Wikipedia è preciso: la parola “troll”, nelle leggende scandinave, indica un abitante demoniaco di boschi, montagne, luoghi solitari, e corrisponde all’orco di altre tradizioni popolari europee. E prosegue specificando che, nel gergo di Internet, indica un utente di una comunità virtuale, solitamente anonimo, che intralcia il normale svolgimento di una discussione inviando messaggi provocatori, irritanti o fuori tema.

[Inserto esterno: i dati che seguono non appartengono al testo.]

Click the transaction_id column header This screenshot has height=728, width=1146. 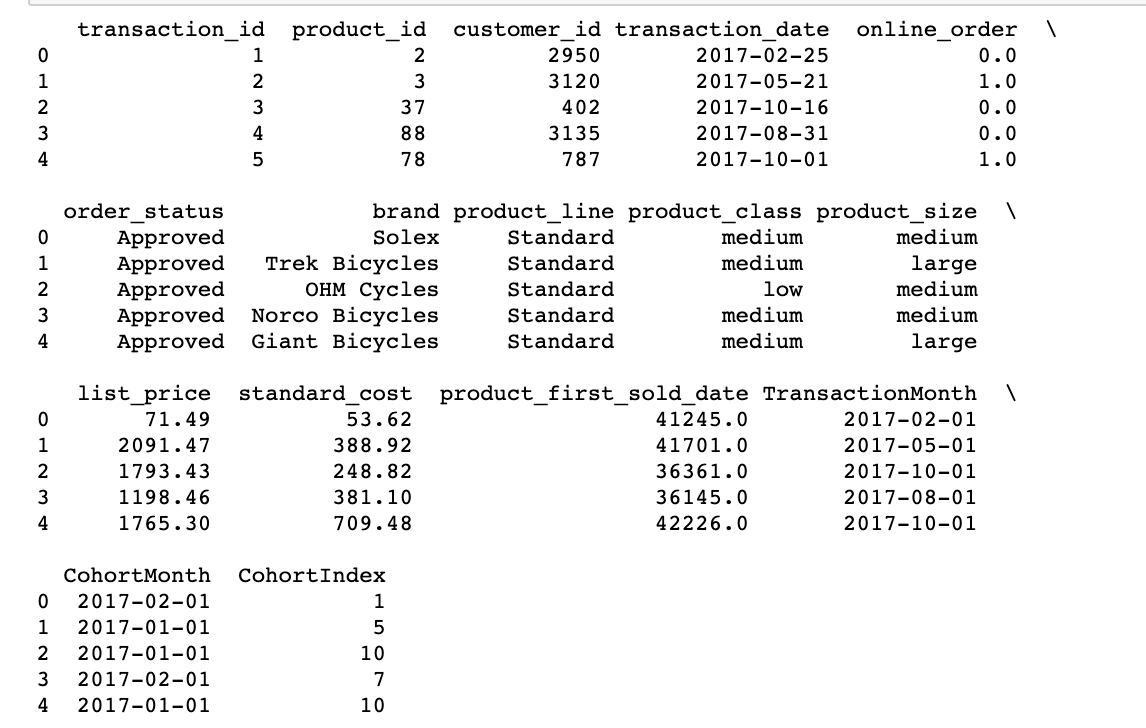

Fino a che non ho fatto indagini appropriate, ritenevo che il nome scientifico del botton d’oro, la Ranuncolacea Trollius europaeus, avesse appunto a che fare con i “troll”. Invece no: come spiegano i siti di botanica che ho consultato, il nome del genere riconduce al’antico vocabolo tedesco “trol”, che sta per “sfera”. Quindi, niente atmosfere horror, niente paure dell’ignoto, niente pericoli, ma sola una bella sfera gialla e luminosa che è il fiore del botton d’oro, cioè il Trollius europaeus, a rallegrare i prati e i pascoli dei rilievi e delle regioni fresche d’Europa (fino alla Siberia occidentale). Questa specie fa infatti parte della vegetazione detta a “megaforbie”, costituita da alte erbe annuali, che crescono rigogliose nei pascoli dove il terreno è più umido e grasso; in genere si tratta di specie scartate dal bestiame perché spinose o velenose.
Come succede per molte Ranuncolacee, anche il botton d’oro è tossico, dato che contiene protoanemonina, sostanza velenosa derivante dal glucoside ranuncolina. Non ha dunque impieghi alimentari né medicinali, ma, per la bella ed originale forma del fiore, viene spesso coltivata come ornamentale, soprattutto nelle sue varietà a fiore pieno (con elementi soprannumerari).